- **Work task**
Can you transcribe every entry word for word, skipping the images?

- **Information shown**
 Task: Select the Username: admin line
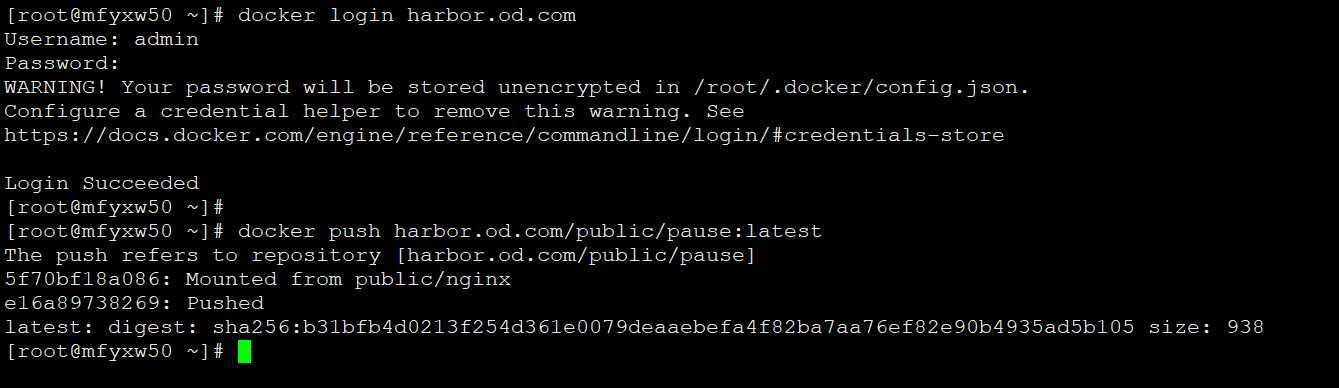click(102, 39)
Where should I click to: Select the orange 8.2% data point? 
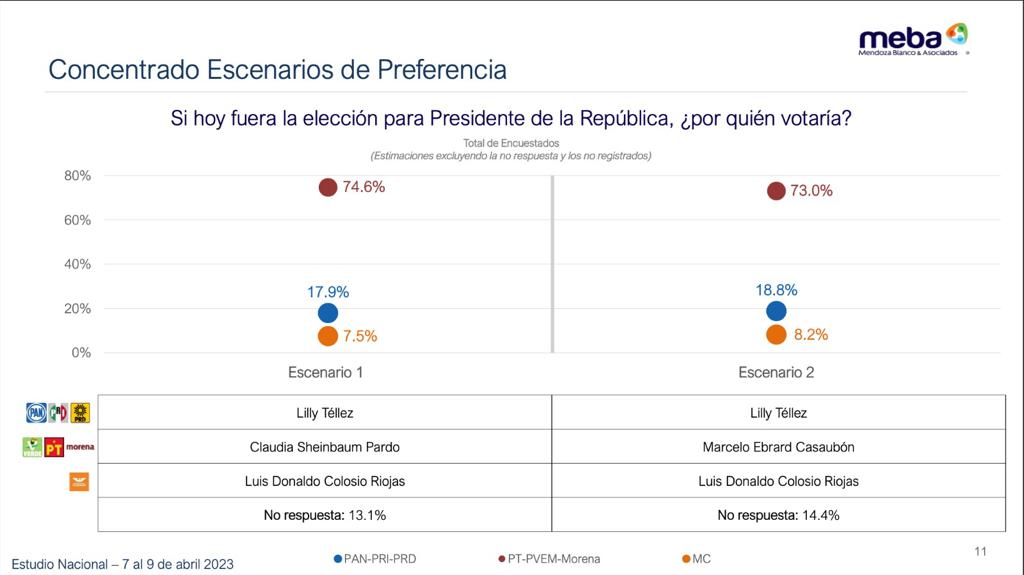(776, 335)
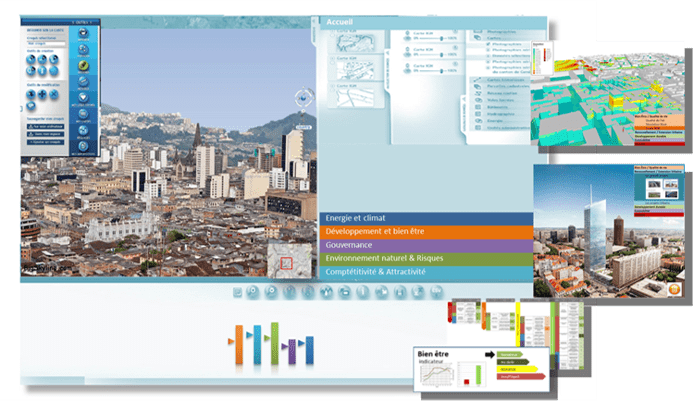Click the magnifier icon in bottom toolbar
The width and height of the screenshot is (693, 401).
[254, 292]
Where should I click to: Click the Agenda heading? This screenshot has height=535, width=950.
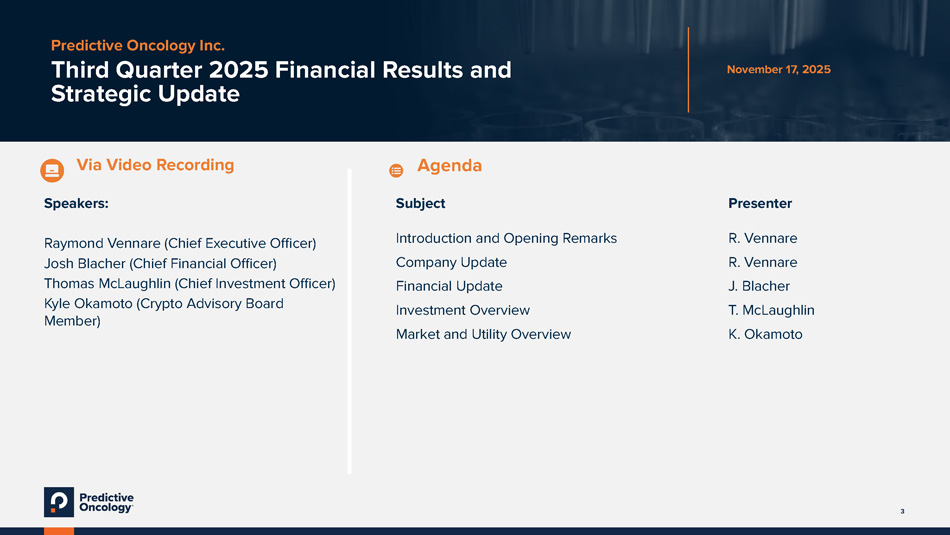(449, 166)
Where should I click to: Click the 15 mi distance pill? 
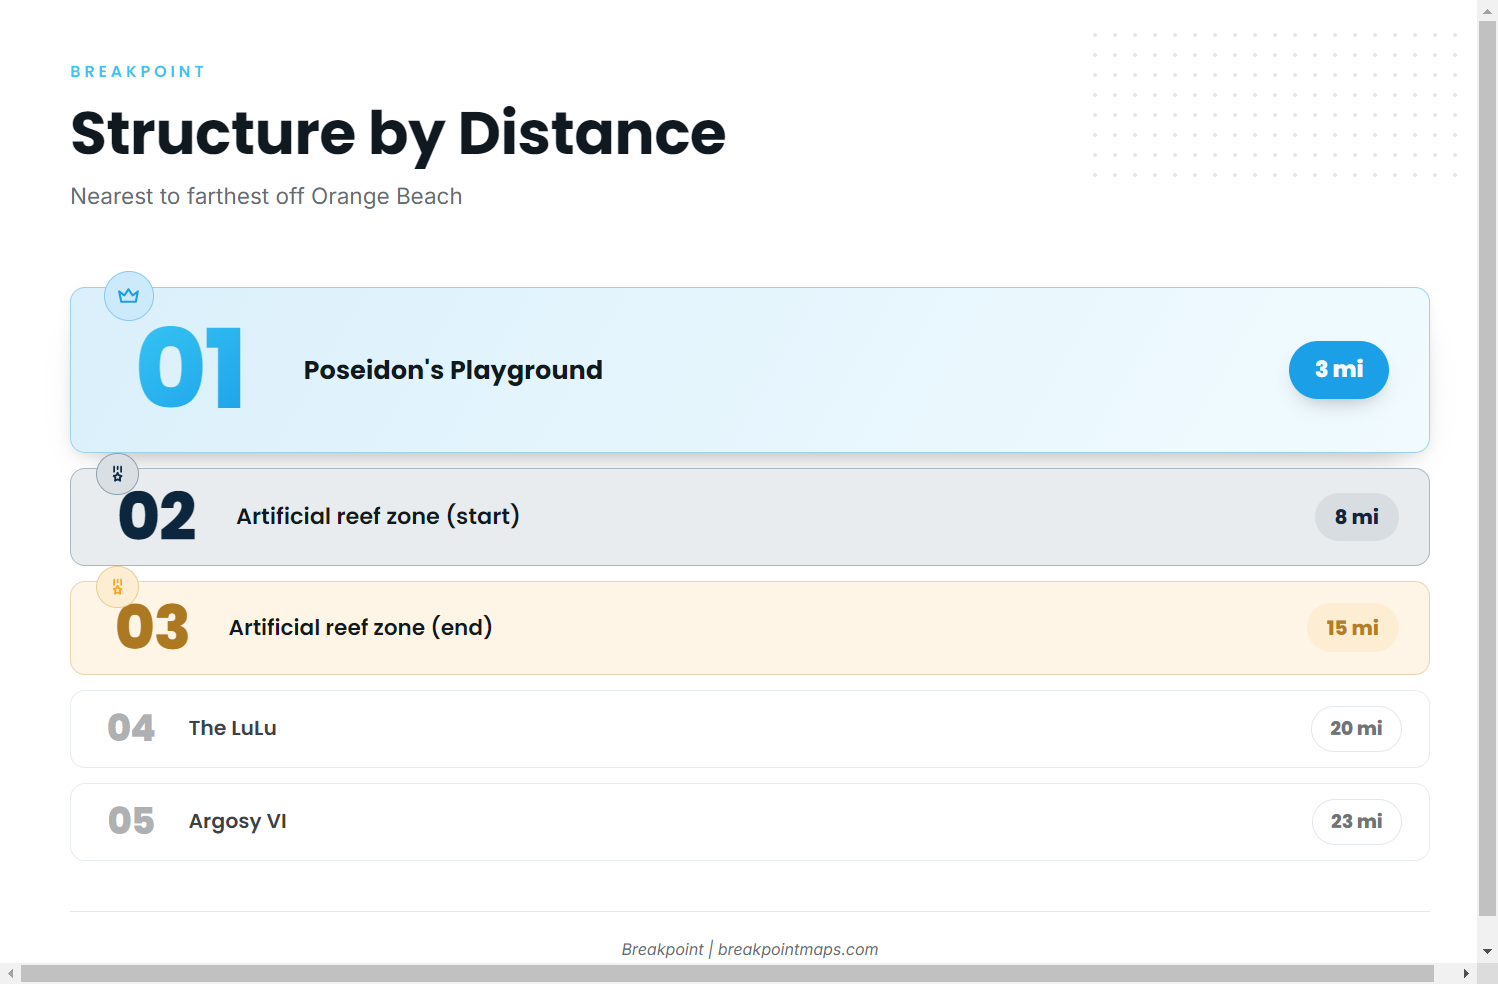click(1353, 628)
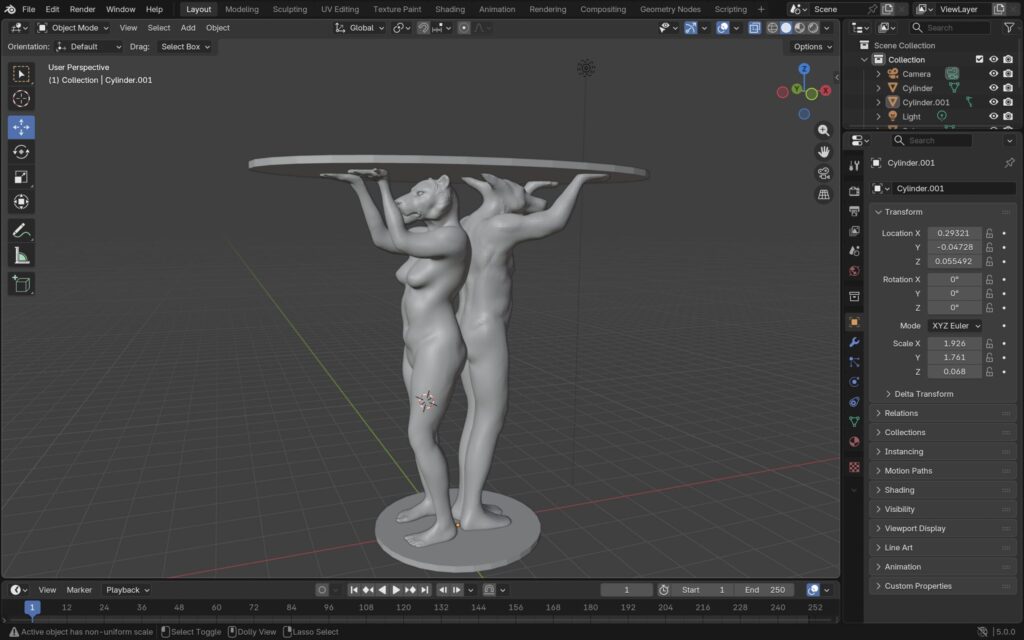Toggle camera view in viewport
Screen dimensions: 1024x640
click(824, 174)
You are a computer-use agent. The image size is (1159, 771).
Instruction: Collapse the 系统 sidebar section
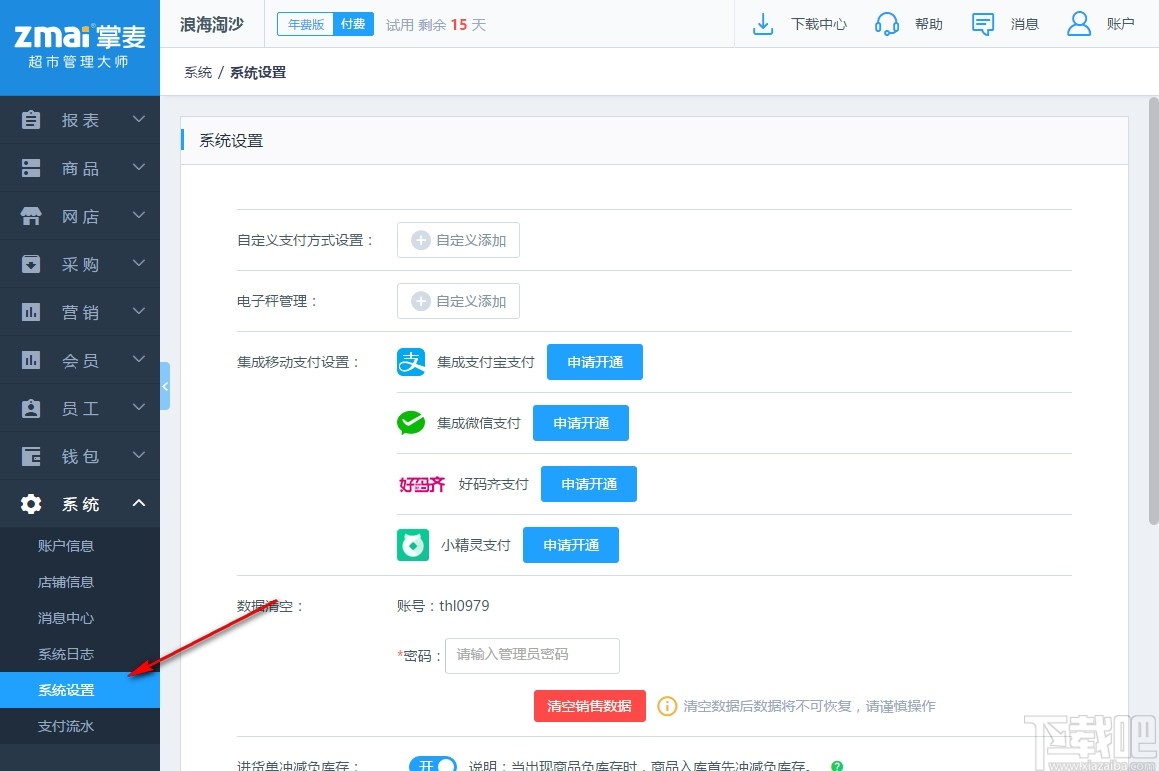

- **Problem solution**
 Task: Select the Username: admin line
click(102, 39)
Where should I click to: Select the orange 8.2% data point? 
(776, 335)
Click the magnifier icon in bottom toolbar
The width and height of the screenshot is (693, 401).
[254, 292]
Where should I click to: Click the Agenda heading? This screenshot has height=535, width=950.
(449, 166)
Where should I click to: Click the 15 mi distance pill? 
click(1353, 628)
Toggle camera view in viewport
Screen dimensions: 1024x640
click(824, 174)
You are a computer-use agent. The image size is (1159, 771).
Instruction: Collapse the 系统 sidebar section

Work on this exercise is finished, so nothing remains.